The sight of the city of Perth on the pink horizon caught the breath of the teenage boy standing alone on the ship as the waves lashed the bow.

It was Richard Hatt's 16th birthday but there was no family or friends present to celebrate. Both parents were dead - his father, Corporal James Hatt, blown up in WWII and his mother Ada from cancer.

Richard had travelled across oceans to reach Australia from his hometown of Maidstone in Kent, UK. It was February 1955 and his journey took him onto his final destination - Sydney, where he disembarked. For Richard, it marked a new chapter in his young life.

Richard recalls: "My father's brother George had been appointed my guardian as I was under age and had some behavioural challenges.

"Having seen an advert placed by the Australian Government offering opportunities to young men and sponsored passage he believed this made a great opportunity for me and encouraged me to take it."

Richard was already experienced in farming and soon found a job on a dairy farm near Muswellbrook NSW.

"Unable to adjust properly I left after nine months and returned to the organization who offered me a job on a farm 30km from Deniliquin NSW.

"I enjoyed most of my time there but communication between myself and my family was lost."

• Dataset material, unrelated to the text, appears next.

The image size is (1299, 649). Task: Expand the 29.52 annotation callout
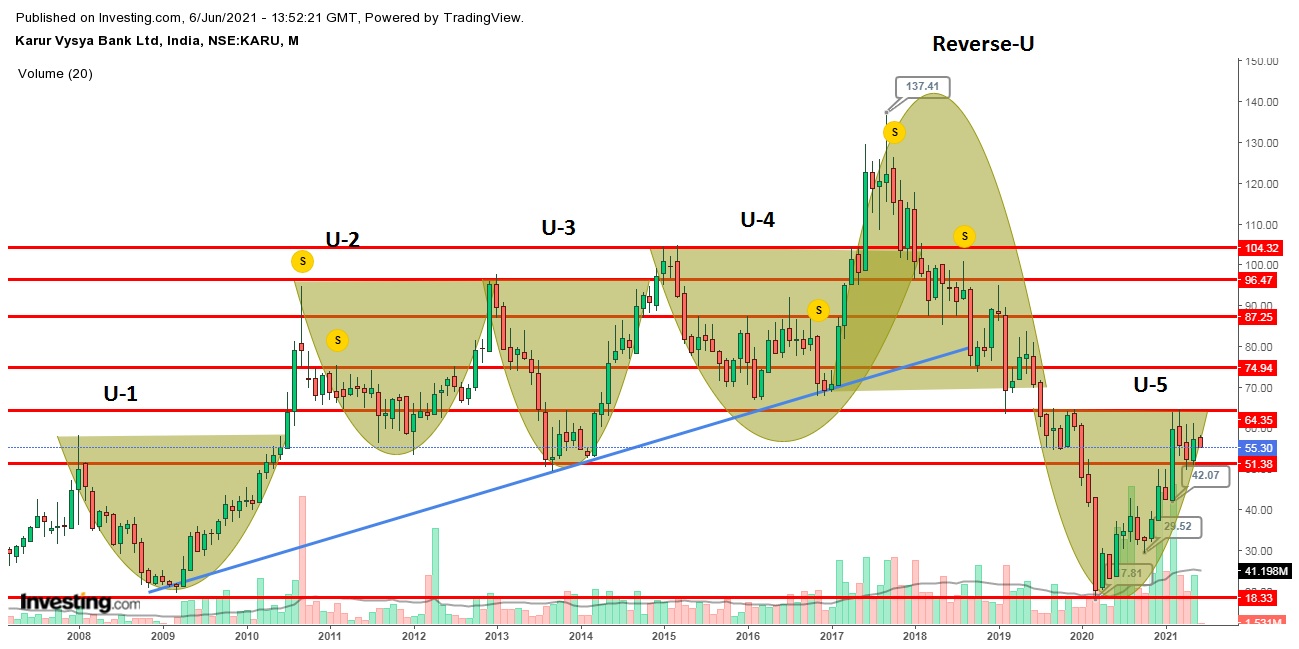point(1179,525)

Richard missed being part of a family. Born in March 1940, the youngest of three boys, both his parents were Christians and they had met at a church youth camp. His dad volunteered for the army when the war began, assigned to a tank squadron and training base at Charing near Maidstone. _

"In June 1944 the unit was to be part of the second wave of the invasion force. At 6.30am on the 24th, the day they were to move out, a V1 came down on the camp, killing 44 men including my Father.

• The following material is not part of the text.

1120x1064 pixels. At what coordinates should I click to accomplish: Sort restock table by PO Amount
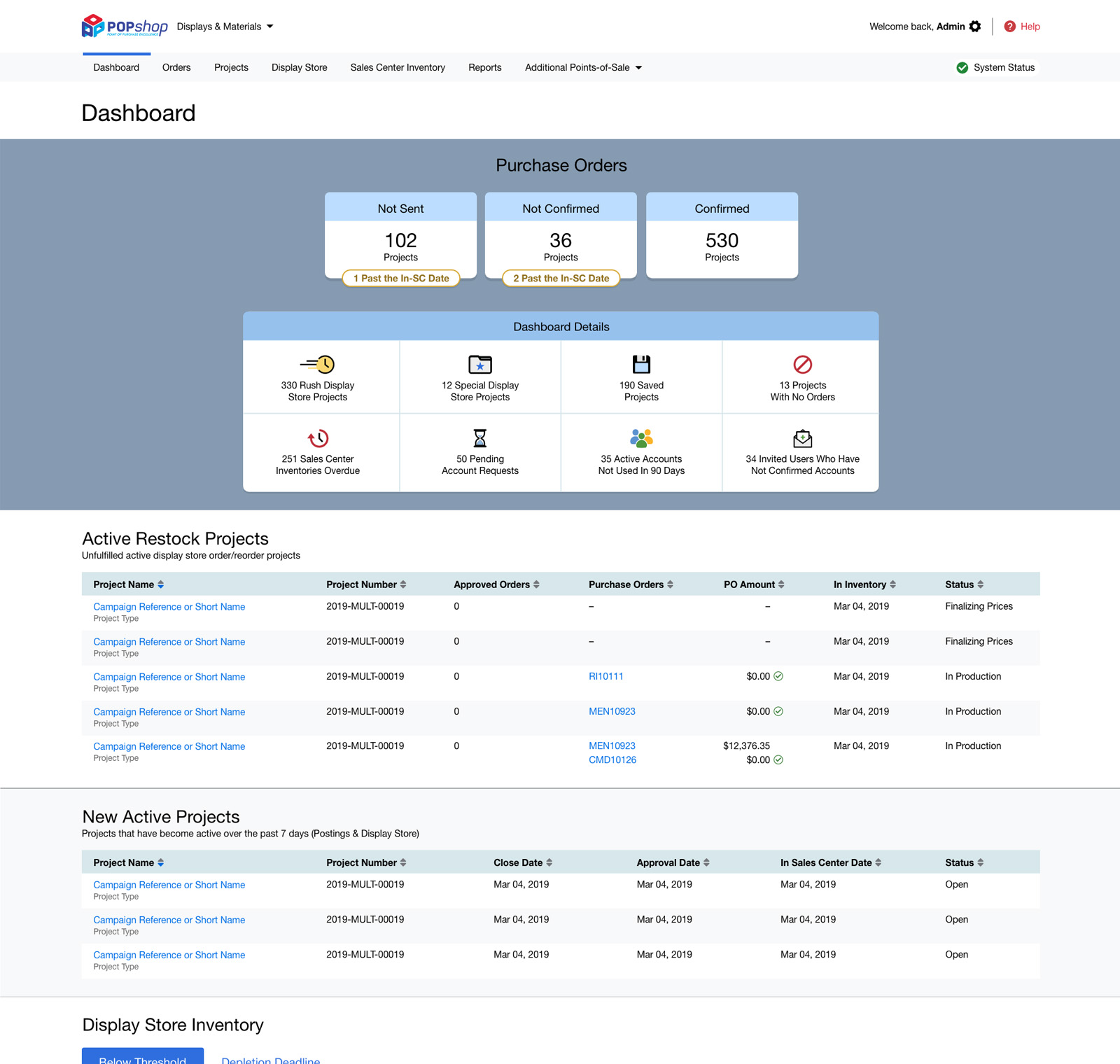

"After the war it became necessary for my mother to work to earn enough to keep us but in 1949 she had to go into hospital for cancer of the breast, followed by radiotherapy. This meant she had not so much time for us.

"In May 1953 a recurrence of the cancer took her back into hospital and my brothers and I moved out from home, never to return. For a while I was moved around until, as I was in my last year of schooling, I obtained a job on a farm and accommodation, with an elderly couple in a nearby village.

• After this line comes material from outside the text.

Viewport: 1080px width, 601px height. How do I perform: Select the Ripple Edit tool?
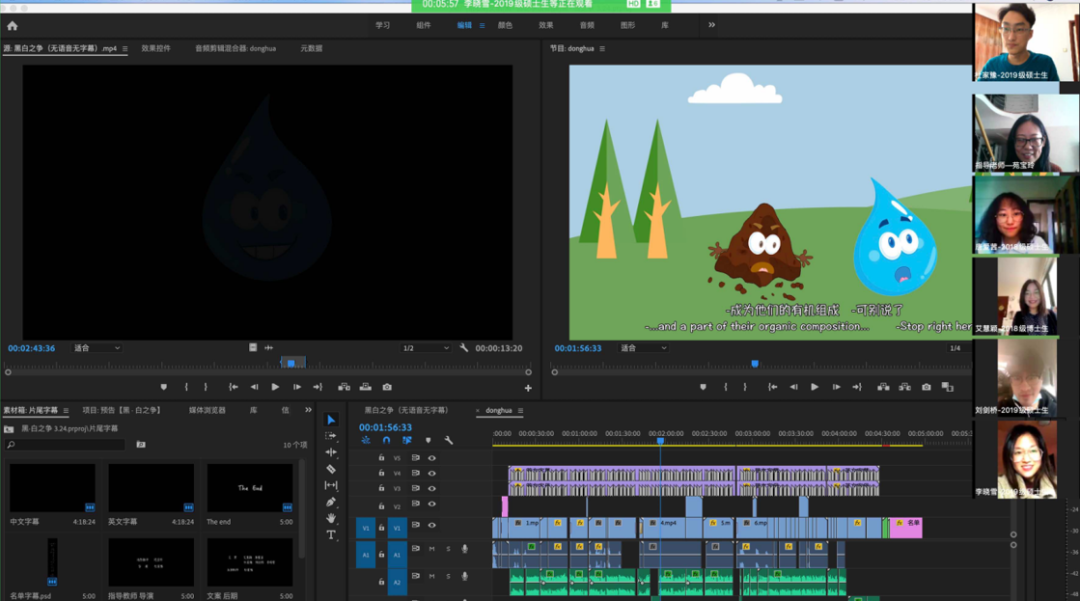pyautogui.click(x=331, y=452)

"In January 1954 mother died, in the March I left school and went to work full time on the farm."

That is how the teenage boy, still mourning the loss of his parents, found himself working on an Australian dairy farm, thousands of miles from home. Yet life took an unexpected turn when he suddenly discovered the friendship of God.

"One afternoon while milking the cows I started sing the hymn, 'O come to my heart Lord Jesus, There is room in my heart for thee', and at once I knew I was not alone.

"God had come into my life." But getting to know Jesus personally was going take more of a journey.

Richard found his way back to England after 'different things happened' and his boat docked in Liverpool in late 1959. He went to live in Yorkshire and held down different jobs over the next decade, 'never managing to renew family relationships or settling'.

He met a girl and got married in 1969. The couple had two daughters, 'my pride and joy'.

"Life seemed good until she met another man and decided to leave me. After much wrangling she left, leaving my daughters with me.

"I had to cease working to look after them, and was given a council house from having tied accommodation."

Richard Hatt
Richard Hatt, then aged 17, pictured working on a farm near Deniliquin, NSW, Australia.

Richard then met Angela, who also had two children. She moved in with him and he got work as a houseparent at a local special school for boys with behavioural difficulties.

A teacher at the school later helped Richard find a genuine relationship with God. It happened when he helped out during a week's break for the school boys in North Wales.

He said: "Circumstances set me to go and whilst there it decided to rain persistently causing us to sit in the minibus together.

"I shared my background with him and he shared the gospel with me, pointing out that I needed to let Jesus into my life and be filled with the Holy Spirit. [To be filled with the Spirit of God, enables us to have the power to live as Jesus commands.]

"I accepted Jesus [as Master of my life] and on returning home I shared with my partner who gave her life to the Lord. We were baptized together [immersed in water as an outward sign of an inward decision] and duly got married."

God has healed Richard and his wife Angela of 'many hurts' including, after 50 years, reconciling him with his two brothers.

"We have four grown-up children," added Richard, "four wonderful grandchildren, and will shortly celebrate 35 years of marriage during which God has been the third strand in the cord holding us together."